Con la llegada del periodo estival una de nuestras peores batallas, sin duda, es elegir un calzado cómodo, bonito y al mismo tiempo, adecuado.
Y es que la mayoría de las veces anteponemos la moda y la estética a lo que, en realidad, sería más razonable.
Ahora que la presencia del calor nos obliga a guardar los zapatos cerrados en el fondo del armario para dar paso a un calzado más abierto, debemos tener en cuéntalos problemas que por lo general, se repiten cada año para tratar de evitarlos.
Solemos olvidar que los pies cargan con todo el peso del cuerpo y por tanto, si el calzado no asegura una buena sujeción del pie, tanto en la zona del tobillo y del talón (parte trasera del pie) como en la región del metatarso (zona delantera), pueden producirse incluso caídas, torceduras o esguinces.

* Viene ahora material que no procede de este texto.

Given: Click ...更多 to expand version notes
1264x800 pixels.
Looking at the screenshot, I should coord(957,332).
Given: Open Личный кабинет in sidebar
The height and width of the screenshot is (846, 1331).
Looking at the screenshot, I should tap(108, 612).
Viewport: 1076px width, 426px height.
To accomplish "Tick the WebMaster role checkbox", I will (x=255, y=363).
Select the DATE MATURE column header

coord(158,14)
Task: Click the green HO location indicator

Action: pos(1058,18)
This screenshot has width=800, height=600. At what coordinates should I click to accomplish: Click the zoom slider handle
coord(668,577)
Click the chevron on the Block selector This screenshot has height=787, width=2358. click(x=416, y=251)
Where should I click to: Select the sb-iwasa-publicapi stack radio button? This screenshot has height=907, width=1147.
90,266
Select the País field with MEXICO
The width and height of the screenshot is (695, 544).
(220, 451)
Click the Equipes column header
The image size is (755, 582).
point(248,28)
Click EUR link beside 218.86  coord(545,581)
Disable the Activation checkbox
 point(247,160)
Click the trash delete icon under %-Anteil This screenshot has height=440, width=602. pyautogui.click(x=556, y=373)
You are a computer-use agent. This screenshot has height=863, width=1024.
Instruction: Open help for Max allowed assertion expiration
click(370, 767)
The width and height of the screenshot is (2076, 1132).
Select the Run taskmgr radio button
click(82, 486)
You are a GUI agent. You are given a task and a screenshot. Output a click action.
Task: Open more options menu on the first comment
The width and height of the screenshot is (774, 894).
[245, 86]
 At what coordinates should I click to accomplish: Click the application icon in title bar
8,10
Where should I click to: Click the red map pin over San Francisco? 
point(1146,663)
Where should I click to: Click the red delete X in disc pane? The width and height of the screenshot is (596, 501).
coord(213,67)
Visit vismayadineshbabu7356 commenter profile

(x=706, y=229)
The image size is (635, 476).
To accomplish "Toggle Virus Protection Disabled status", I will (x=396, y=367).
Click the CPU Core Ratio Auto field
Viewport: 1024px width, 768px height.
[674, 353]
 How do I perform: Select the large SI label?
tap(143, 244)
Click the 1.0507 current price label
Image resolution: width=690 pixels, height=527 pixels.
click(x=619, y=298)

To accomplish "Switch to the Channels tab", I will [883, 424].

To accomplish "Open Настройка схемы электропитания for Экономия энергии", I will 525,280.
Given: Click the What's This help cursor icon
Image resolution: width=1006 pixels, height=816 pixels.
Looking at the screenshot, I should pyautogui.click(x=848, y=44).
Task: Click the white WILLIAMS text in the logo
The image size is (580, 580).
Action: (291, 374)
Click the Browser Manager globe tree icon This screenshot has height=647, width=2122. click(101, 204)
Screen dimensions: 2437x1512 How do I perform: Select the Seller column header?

Asimismo, aunque el zapato de verano esté fabricado con material suave, es obvio que al desprendernos de los calcetines los pies son más susceptibles de sufrir indeseadas y constantes fricciones, con la consiguiente aparición de rozaduras, heridas y ampollas.
Para evitarlo es importante mantener una buena hidratación de los pies existiendo en el mercado multitud de cremas específicas para ello ya que además, en esta época del año, los pies se resecan mucho y pueden aparecer con facilidad durezas y callosidades, resultando especialmente útil poner vaselina en aquellas partes más propensas al roce, como pueden ser los talones, los dedos o el tobillo, pues actuará como lubricante formando una capa protectora.
Este remedio también puede aplicarse para evitar la excesiva sudoración que provoca la elevada humedad, si bien también podemos recurrir al uso de polvos de talco, sobre todo, entre los dedos.
Por último, conviene recordar que si nuestros pies no están en perfectas condiciones no podremos disfrutar, por completo, del verano.